1. Clans maintaining their identity due to power/size/specialisation (Blackrock and Dragonmaw), freedom from captivity while others were interned (Warsong) or independence generally (Frostwolves). These however are somewhat different, the Warsong in the modern Horde are more of a large military unit with a lot of family interrelations, while the Frostwolves or Dragonmaw are probably the only clan who maintain the clanny nature of the earlier organisation of orcs.
2. Clans which maintain some of their traditions, but really are more of specific forces now, including the Burning Blade for demon stuff, Shattered Hand for stealth and Thunderlord for beastslaying/taming. These clans are small, highly specialised and their cultural traditions are the only thing that's let them survive as political units. The Burning Blade specifically are a good example where there's a core of aged Blademasters, but the younger generation are mostly warlocks and generic warriors. Within a couple of generations if they kept as they are they'd just become the organisation in the Horde dedicated to anti-demon activity, without any of the of the familial bonds. This is what's happened to the Shattered Hand who've started accepting non-orcs.
3. Clanless orcs, some of them the remnants of clans, others never in clans, others still a amalgamation of various clans. For example, say an internment camp riots and one particular orc starts leading the former prisoners. This leader manages to maintain command over these prisoners and eventually they end up in Durotar, settling around some particular place, or staying as a military unit. This doesn't really become a clan, but not does the leader try to impose their traditions on others. You start to see a unified 'orcish' culture, especially because Thrall is pushing this from above because he doesn't massively identify with a clan and knows about the disadvantages of clans. There are some problems with this, for example it creates a lot of poverty because the normal mechanisms of clan protection etc have been violently removed and now there's a lot of young clanness orcs competing for opportunities, and because there aren't enough they go off raiding.

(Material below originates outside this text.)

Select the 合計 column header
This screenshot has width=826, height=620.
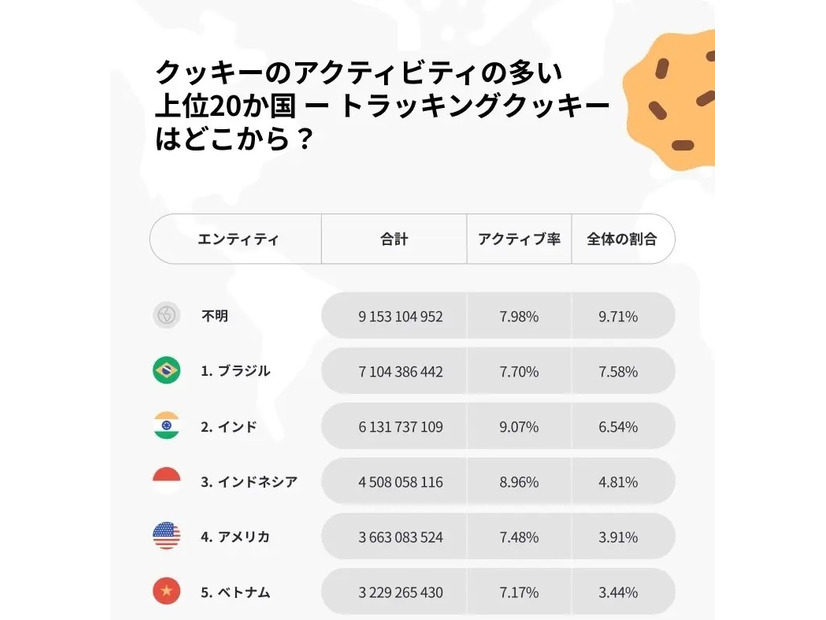tap(394, 240)
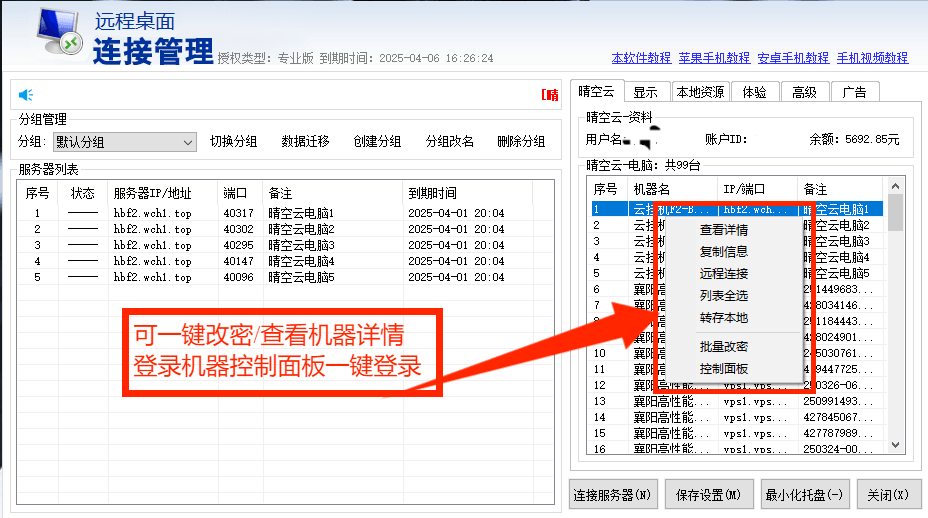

What I've not mentioned yet is that there's always been non-orc members of the Horde. While previously they fit in independently, the situation of the Orcs in Kalimdor is that sometimes you'll get a load of random people turning up who don't have their own racial commanders, and therefore fall under whatever Horde leadership there is. Thrall and others realise the need to adopt new methods for dealing with these various problems, but given that half of them aren't even literate (clan culture etc) its been quite difficult for them. Notably, there's a need to deal with a non-clan, racially heterogenous population, as well as dealing with a variety of goods and products, the easiest way of doing so is with currency. The Horde also needs to fund, resource and man expeditions to far flung places. Who do you send to garrison Kargath in the Badlands? You can't send a single clan as you would previously because they don't really exist anymore, so you send a clan and racially diverse group which can operate under the authority of a unified commander. That's how new organisations like the Kor'kron get formed, they're highly inspired by the former clan organisation but they're far closer to professional military units than they are the old Draenor family groups.
Comparably the Alliance are massively different. At the lowest levels of development they're feudal with clear but complex hierarchical, mercantile and religious chains of authority, and at the higher levels of development they're starting to get into nation-state territory with the centralisation of authority under a king.
I'll go into timeline in another post, but everyone feel free to ask any questions about this stuff.